# Any accountants or IT contractors in here? Or anyone who knows about ir35?



## Deniance (Jun 28, 2008)

Hi everyone, but random but just wondering if someone can help with a few contracting and ir35 questions?


----------



## Fentum (May 1, 2017)

I'm neither, but have been potentially subject to IR 35 on various contracts I perform, and have declined others because of it. Ask away!

Peter


----------



## mawallace (Apr 18, 2017)

Fentum said:


> I'm neither, but have been potentially subject to IR 35 on various contracts I perform, and have declined others because of it. Ask away!
> 
> Peter


I am an accountant - if you pm me I will try to answer any questions - but I won't be online until tomorrow evening!


----------



## -Stuart W- (Dec 28, 2007)

I'm in finance and understand IR35 a little


----------



## Deniance (Jun 28, 2008)

Yay! Thanks guys, ok
Totally random, but here goes!!
I’m an electrician, and I just work for agencies, on construction sites , I’ve heard about the proposed ir35 private sector reforms and wondered if they would affect me and my colleagues?
I phoned an agency when I was younger in like 2001? And was told to phone tax man and get a aUTR number so I could get paid via the CIS scheme 

This was just how the agencies operated, then in 2003 they said that they were unable to pay cis any longer and moved everyone to an umbrella company which was a complete rip off, then a few years later cis made a comeback and now they pay either umbrella, cis or ltd company.

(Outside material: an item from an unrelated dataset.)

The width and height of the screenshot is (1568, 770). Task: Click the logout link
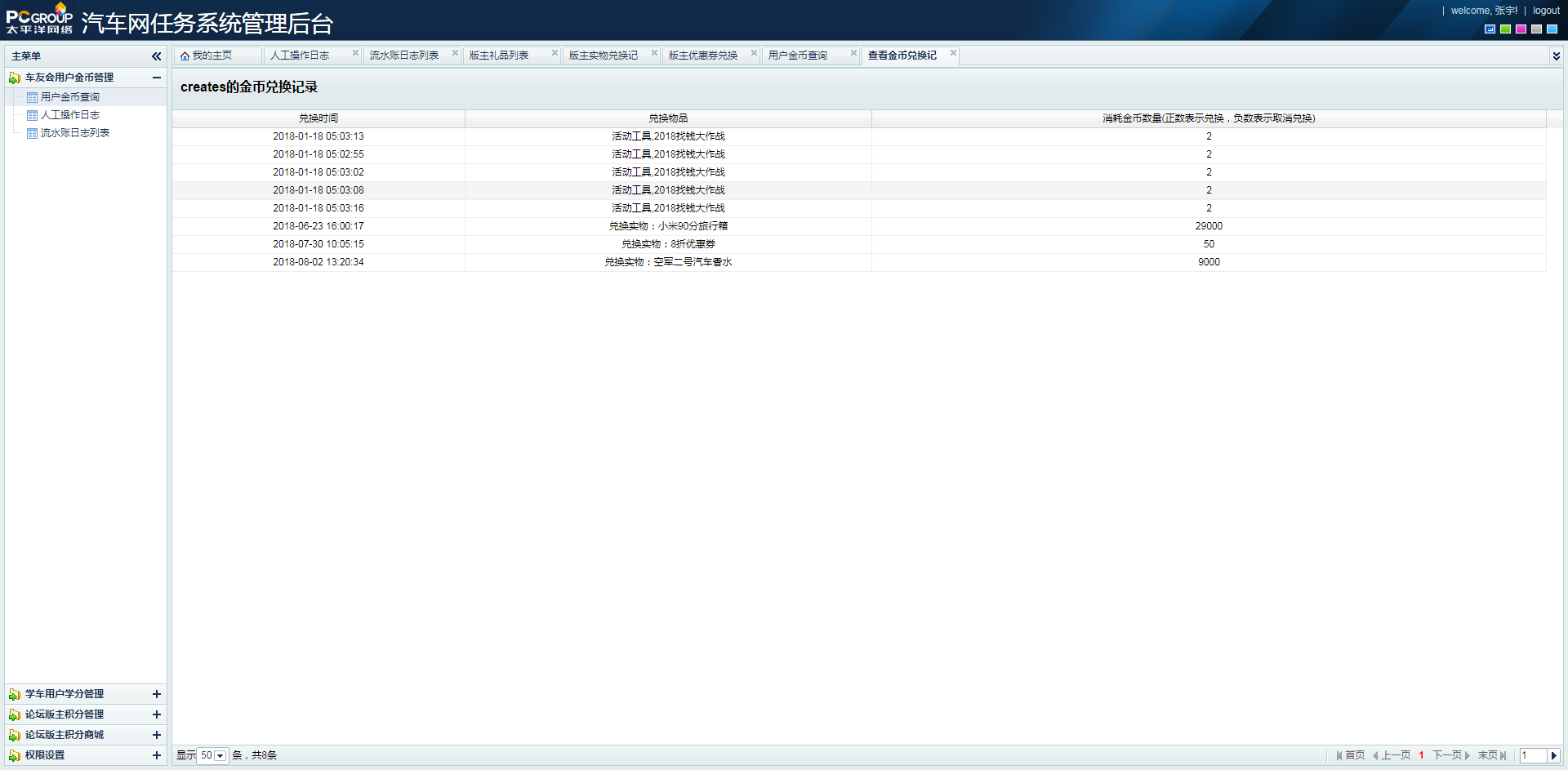point(1546,11)
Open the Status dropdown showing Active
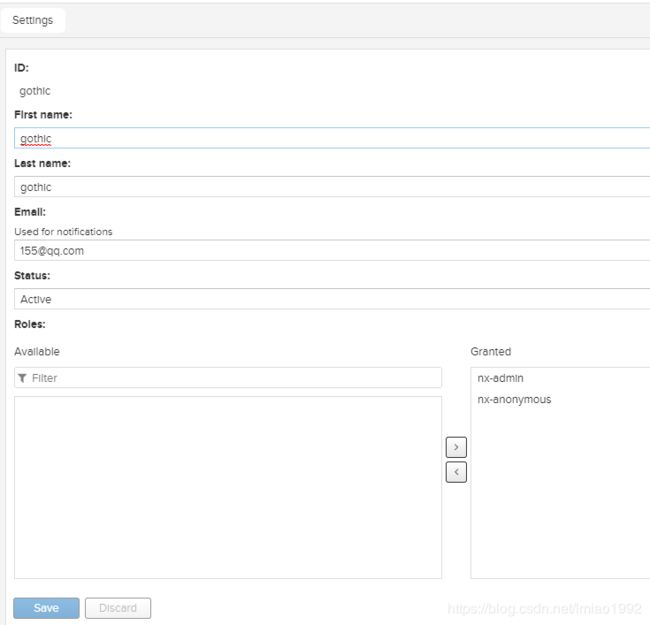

I am not self employed never have been, the 3 methods are just a facade for an agency to pay you

I get work on a construction project , the main contractor is amec, the electrical company is bilfinger who uses heads eng. agency who pay me cis and make me use a payroll company to pay me (£25 a week)

They just deduct 20% tax and I get an accountant to do my tax return every year
Other guys set up a ltd company and accountant does the rest 

So I was wondering what the new ir35 private sector reforms which look to start in April 2019 will mean to us ?

It’s all false self employment on a massive scale, we should be employed Paye but it’s a massive massive tax scam in our industry, companies and agencies know this and it just never stops, I work for different agencies and companies all the time but it’s juat the same model over and over

So I’m doing some research to see if things are going to change

Any advice or info is appreciated , thanks guys!!


----------



## Fentum (May 1, 2017)

Deniance said:


> Yay! Thanks guys, ok
> Totally random, but here goes!!
> I'm an electrician, and I just work for agencies, on construction sites , I've heard about the proposed ir35 private sector reforms and wondered if they would affect me and my colleagues?
> I phoned an agency when I was younger in like 2001? And was told to phone tax man and get a aUTR number so I could get paid via the CIS scheme
> ...


At the moment, it only affects the public sector but as you say there are rumours it will be extended. It is a dog's breakfast and the bad news for you is that agencies and employers are taking a blanket approach saying all contractors are "in". It's wreaking havoc in the cIvil Service and NHS.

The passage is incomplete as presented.